Large-scale digitization projects
Digitization is much more than scanning. The DHLAB develops new methods and processes to conduct large-scale digitization projects. How to digitize large collections of historic documents is still an unsolved issue that highly depends on specific strategic choices. The DHLAB, in collaboration with other EPFL’s research labs, is working on innovating processes for archives selection, quality control, standardized metadata and optical character recognition techniques for ancient documents. The DHLAB also conducts research on crowdsourcing approaches for such large-scale project.
- Watch: “How to build a time machine” : Frederic Kaplan’s TED presentation about a large-scaled digitization project focused on the archives of Venice.

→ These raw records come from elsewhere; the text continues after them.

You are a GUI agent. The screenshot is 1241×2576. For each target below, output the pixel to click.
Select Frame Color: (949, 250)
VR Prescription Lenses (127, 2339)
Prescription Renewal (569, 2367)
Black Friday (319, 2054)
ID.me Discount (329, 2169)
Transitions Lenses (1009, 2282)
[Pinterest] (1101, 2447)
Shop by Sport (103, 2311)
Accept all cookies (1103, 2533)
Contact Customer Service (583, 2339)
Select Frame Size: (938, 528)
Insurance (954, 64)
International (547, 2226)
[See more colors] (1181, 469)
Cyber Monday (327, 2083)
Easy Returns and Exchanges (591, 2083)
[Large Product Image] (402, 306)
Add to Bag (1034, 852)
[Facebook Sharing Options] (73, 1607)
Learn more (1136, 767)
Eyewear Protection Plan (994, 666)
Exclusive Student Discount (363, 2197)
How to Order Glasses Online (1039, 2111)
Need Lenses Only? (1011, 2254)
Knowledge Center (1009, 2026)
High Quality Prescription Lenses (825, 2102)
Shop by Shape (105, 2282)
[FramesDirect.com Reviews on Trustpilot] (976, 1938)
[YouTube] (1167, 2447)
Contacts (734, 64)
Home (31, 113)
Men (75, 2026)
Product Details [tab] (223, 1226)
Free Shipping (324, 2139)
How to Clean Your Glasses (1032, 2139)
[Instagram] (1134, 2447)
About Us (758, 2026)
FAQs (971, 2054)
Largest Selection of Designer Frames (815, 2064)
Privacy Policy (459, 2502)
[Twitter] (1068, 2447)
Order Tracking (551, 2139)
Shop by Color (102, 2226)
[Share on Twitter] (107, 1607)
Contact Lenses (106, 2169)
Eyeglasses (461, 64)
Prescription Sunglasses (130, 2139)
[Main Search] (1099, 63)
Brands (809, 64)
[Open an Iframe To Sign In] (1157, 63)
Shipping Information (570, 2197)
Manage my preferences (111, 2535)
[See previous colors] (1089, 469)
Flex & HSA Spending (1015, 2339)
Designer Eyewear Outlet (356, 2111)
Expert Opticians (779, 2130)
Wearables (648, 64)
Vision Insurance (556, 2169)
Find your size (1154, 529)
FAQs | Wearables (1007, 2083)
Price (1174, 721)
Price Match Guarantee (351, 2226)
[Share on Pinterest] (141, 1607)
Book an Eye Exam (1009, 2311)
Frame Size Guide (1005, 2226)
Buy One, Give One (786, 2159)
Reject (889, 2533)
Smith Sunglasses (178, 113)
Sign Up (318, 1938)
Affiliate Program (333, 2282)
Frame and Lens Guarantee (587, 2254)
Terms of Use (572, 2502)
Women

Big Data for the humanities
The DHLAB works specifically on new approaches for storing large amount of textual data using sustainable and energy efficient methods adapted to long-term conservation plans. These methods include smart lossless compression techniques and biologically inspired “endosemantic” formats (formats that includes the definition of their own semantic). We also investigate efficient storage strategies beyond standard hard disks based systems.
The glasses that digitize what you read
We also want to make digitization much simpler than it is now. The DH Lab works on a low-cost solution targeted at humanities scholars. We are working on a pair of glasses including a high definition camera that scan the page you read, combining dynamically a large set of views of the same page to recreate afterwards a good quality digital document. With such glasses, any page you read can be digitally stored on your personal archive. Using OCR techniques, we can then index the content of this archive to turn it into an efficient personal memory system.